Vous avez mentionné dans une précédente interview que les histoires ont toujours tenu une grande place dans votre vie – aussi bien lorsque vous lisez un livre que lorsque vous jouez un rôle. Selon vous, qu’est-ce qui fait une bonne histoire ?

Je suis persuadée qu’une bonne histoire est une histoire dans laquelle vous vous reconnaissez ou reconnaissez votre vie. Nous nous sommes probablement tous demandés, enfants, en lisant un livre : « Comment cet auteur peut-il avoir entendu parler de MOI ? ». Les sentiments les plus universels sont ceux qui sont aussi les plus intensément personnels. Ces sentiments et ces observations sont ce qui fait une bonne histoire.

Vous vous êtes engagée dans des associations d’aide à l’enfance oeuvrant notamment pour l’alphabétisation. Selon vous, quelles mesures sont les plus efficaces pour faire progresser le taux d’alphabétisation et encourager les enfants à lire et à écrire ? Quels ont été les moments les plus enrichissants pour vous lorsque vous avez travaillé avec des enfants ?

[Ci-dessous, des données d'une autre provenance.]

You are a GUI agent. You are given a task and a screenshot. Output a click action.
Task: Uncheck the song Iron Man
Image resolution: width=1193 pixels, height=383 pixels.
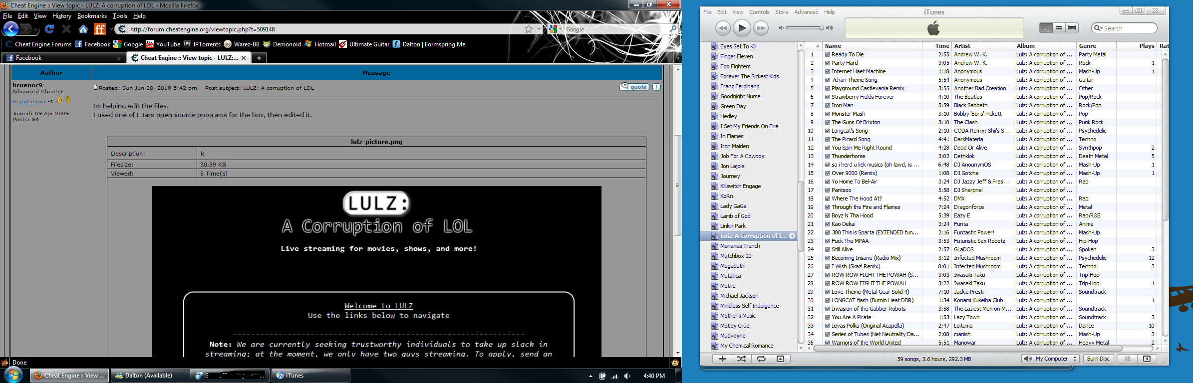coord(827,106)
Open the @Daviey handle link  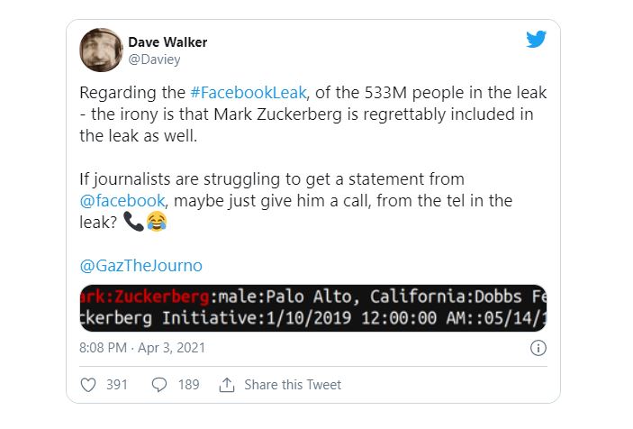coord(154,59)
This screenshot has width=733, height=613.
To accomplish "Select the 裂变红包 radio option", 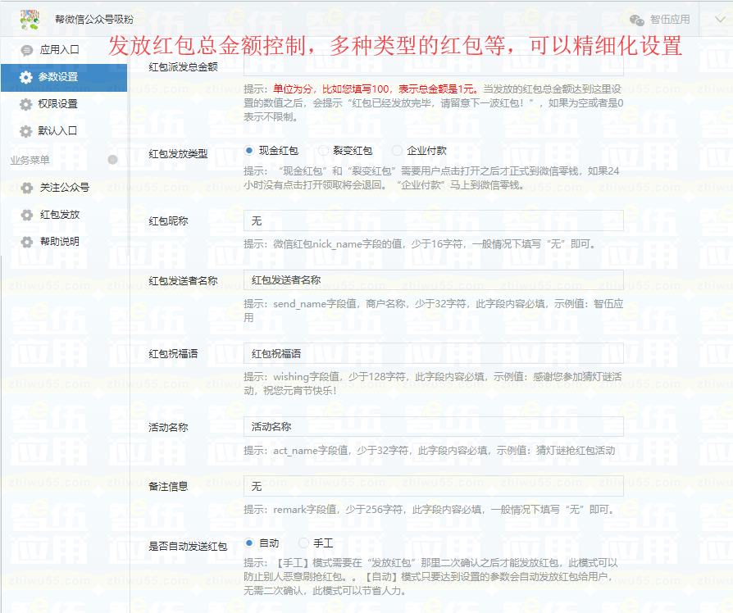I will click(324, 151).
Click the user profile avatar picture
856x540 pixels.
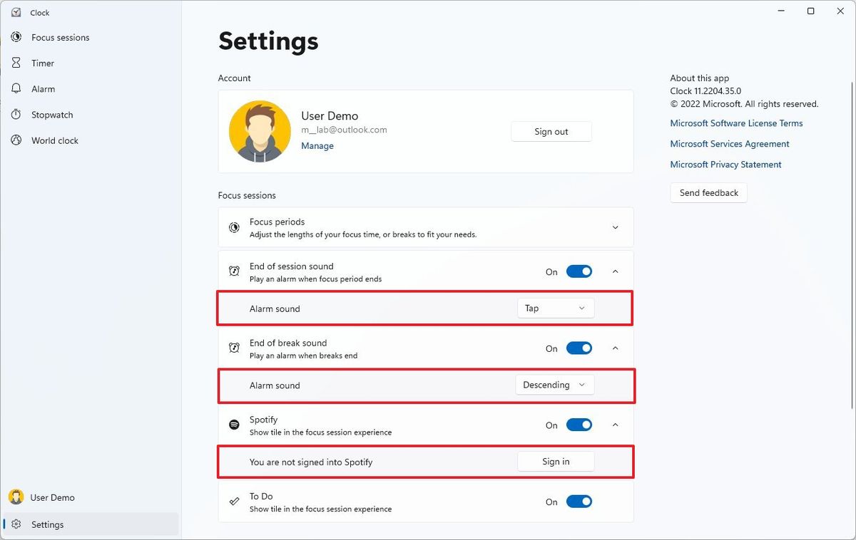(260, 132)
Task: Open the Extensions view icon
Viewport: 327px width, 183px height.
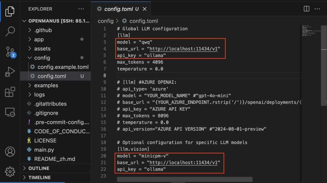Action: tap(10, 92)
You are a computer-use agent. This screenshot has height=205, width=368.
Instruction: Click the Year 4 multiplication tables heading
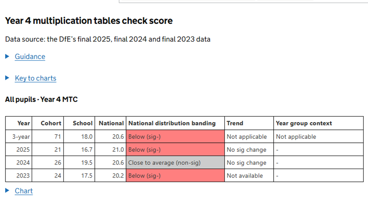[89, 21]
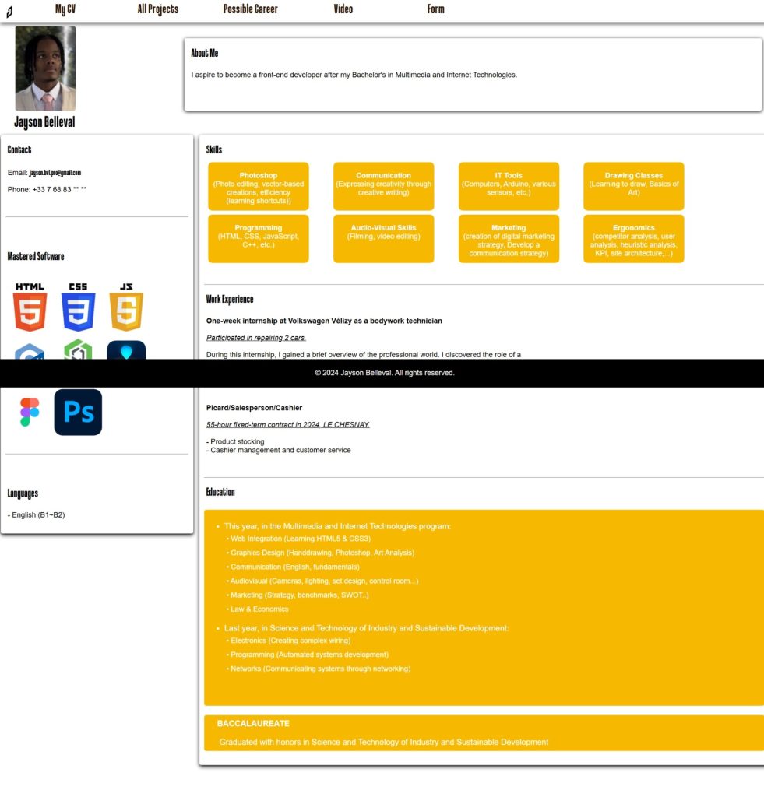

Il faut tout d’abord que les enfants aient des livres à leur disposition. Ensuite… Il faut du temps, commencer l’éducation dès la petite enfance, et, surtout, leur faire la lecture le plus souvent possible. Au final, toutes ces petites choses que la plupart d’entre nous, issus d’un milieu favorisé, prenons pour acquises parce que nous avons fait des études et avons la chance d’être financièrement à l’aise. Le système d’éducation publique américain n’est pas adapté. Les associations avec lesquelles j’ai travaillé – Save the Children US, Children’s Health Fund, Reach Out and Read – fournissent des livres et mettent en place des programmes d’aide à l’apprentissage de la lecture.

Tous les moments que j’ai passés à travailler avec des enfants ont été enrichissants – les enfants sont toujours reconnaissants et enthousiastes lorsqu’on leur lit un livre ! C’est un geste tout simple qui donne pourtant des résultats extraordinaires.

Maman n’est pas d’ici… (Steinkis)
De Julianne Moore, illustré par Meilo So.